Your objective :: Each line from the one holding "The width and height of the screenshot is (854, 480)." to the end of the data below must be output verbatim, with no other lines.

--- Records shown Enclosed Below ---

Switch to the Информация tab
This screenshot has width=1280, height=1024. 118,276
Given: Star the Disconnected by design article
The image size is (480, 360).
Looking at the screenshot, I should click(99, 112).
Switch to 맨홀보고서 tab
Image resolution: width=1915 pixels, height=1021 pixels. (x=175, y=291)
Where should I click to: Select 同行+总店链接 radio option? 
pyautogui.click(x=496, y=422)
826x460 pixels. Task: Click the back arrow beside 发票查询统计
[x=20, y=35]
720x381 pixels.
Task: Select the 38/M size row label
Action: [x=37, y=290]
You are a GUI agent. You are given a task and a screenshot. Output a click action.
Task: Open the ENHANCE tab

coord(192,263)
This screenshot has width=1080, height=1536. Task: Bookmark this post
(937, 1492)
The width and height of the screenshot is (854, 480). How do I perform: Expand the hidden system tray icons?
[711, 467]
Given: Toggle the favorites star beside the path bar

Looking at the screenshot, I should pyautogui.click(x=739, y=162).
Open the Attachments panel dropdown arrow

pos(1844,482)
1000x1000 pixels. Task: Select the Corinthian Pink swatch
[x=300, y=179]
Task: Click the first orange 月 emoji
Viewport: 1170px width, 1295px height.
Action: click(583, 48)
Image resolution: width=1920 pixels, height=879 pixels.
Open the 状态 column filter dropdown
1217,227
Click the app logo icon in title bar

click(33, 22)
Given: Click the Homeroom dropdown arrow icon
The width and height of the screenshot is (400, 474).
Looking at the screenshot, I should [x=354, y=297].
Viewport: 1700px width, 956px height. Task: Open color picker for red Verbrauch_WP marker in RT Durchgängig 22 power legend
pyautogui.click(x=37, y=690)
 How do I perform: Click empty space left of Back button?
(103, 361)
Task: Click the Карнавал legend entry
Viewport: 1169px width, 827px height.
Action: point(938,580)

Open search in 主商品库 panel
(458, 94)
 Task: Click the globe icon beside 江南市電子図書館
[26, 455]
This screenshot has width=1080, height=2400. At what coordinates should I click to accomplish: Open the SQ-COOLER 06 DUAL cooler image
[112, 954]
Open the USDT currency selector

--- End of Enclosed Records shown ---

Task output ::
The width and height of the screenshot is (854, 480). How do I perform: Expand the hidden system tray icons?
[711, 467]
Given: Toggle the favorites star beside the path bar

Looking at the screenshot, I should pyautogui.click(x=739, y=162).
Open the Attachments panel dropdown arrow

pos(1844,482)
1000x1000 pixels. Task: Select the Corinthian Pink swatch
[x=300, y=179]
Task: Click the first orange 月 emoji
Viewport: 1170px width, 1295px height.
Action: click(583, 48)
Image resolution: width=1920 pixels, height=879 pixels.
Open the 状态 column filter dropdown
1217,227
Click the app logo icon in title bar

click(33, 22)
Given: Click the Homeroom dropdown arrow icon
The width and height of the screenshot is (400, 474).
Looking at the screenshot, I should [x=354, y=297].
Viewport: 1700px width, 956px height. Task: Open color picker for red Verbrauch_WP marker in RT Durchgängig 22 power legend
pyautogui.click(x=37, y=690)
 How do I perform: Click empty space left of Back button?
(103, 361)
Task: Click the Карнавал legend entry
Viewport: 1169px width, 827px height.
Action: point(938,580)

Open search in 主商品库 panel
(458, 94)
 Task: Click the globe icon beside 江南市電子図書館
[26, 455]
This screenshot has width=1080, height=2400. At what coordinates should I click to accomplish: Open the SQ-COOLER 06 DUAL cooler image
[112, 954]
Open the USDT currency selector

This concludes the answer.